Tradables vs non-tradables inflation Jan24

Tradable (imported) inflation was much softer than expected. Over the year, imported inflation has fallen from 4.7% to 3%, and further away from the dizzying heights of 8-9%. Weakening imported inflation continues to do most of the leg work in bringing down the headline rate. That’s great. But momentum can be easily disrupted. We’re keeping an eye on the what’s happening abroad. Houthis attacks on ships in the Red Sear are causing shipping rates to spike, and delivery times to lengthen. We are unlikely to see the same sort of spike cause by the covid crisis. But any spike in costs is unwelcome.

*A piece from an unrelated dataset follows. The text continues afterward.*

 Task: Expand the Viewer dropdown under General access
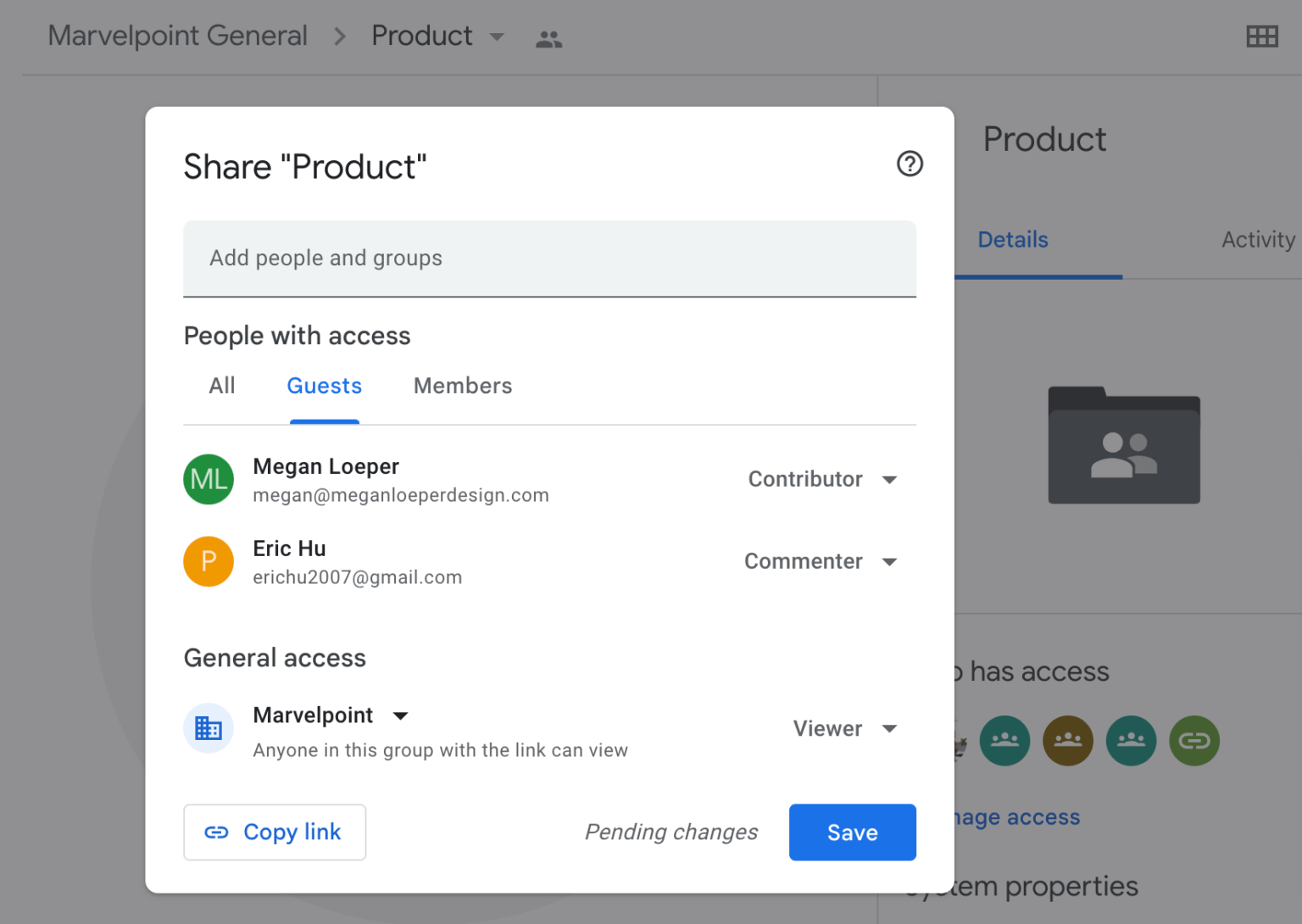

In a holding pattern, for now

Today’s CPI print was of great importance. The inflation numbers feed into the RBNZ’s February decision as well as the upcoming survey of inflation expectations. Since hitting the 7.3% peak in June 2022, inflation has been steadily decelerating. We’ve seen the headline rate fall from the 7s into the 6s, 5s and now, into the 4% range – that’s a big shift in mindset. Psychologically, we now have 4% in the back of our minds when it comes to setting prices. That's a big shift from 7%.  Today’s move to 4.7% should reinforce the downward momentum in expectations. And given the self-reinforcing nature of inflation expectations, should drive further falls in inflation. We are winning the (psychological) war on inflation.

Today’s print showed that inflation continues to move in the right direction. And despite some hurdles ahead (including a red sea induced spike in shipping costs, and a migrant fuelled rise in rents etc.) we see inflation continuing to ease back towards 2%. We’re on track for inflation hitting the top end of the RBNZ’s target 1-3% target band by the second half of this year. Which means rate cuts are not too far away. Despite the RBNZ ending 2023 with a very hawkish message, and signalling another rate hike, today’s report should see a softening in the RBNZ’s tone in February. And we should get some good insights from Paul Conway's speech next Tuesday.  As the RBNZ's Chief Economist, Paul needs to address the significant downside surprise in economic activity, with a very weak the GDP report, as well as today's inflation data. In fact, much of the other data to date have also been weak, and we expect the same going forward. The current state of play and the outlook should be sufficient to see the RBNZ pivot away from rate hikes. A prolonged on-hold stance has been the global norm. But 2024 should be the year central banks deliver rate cuts.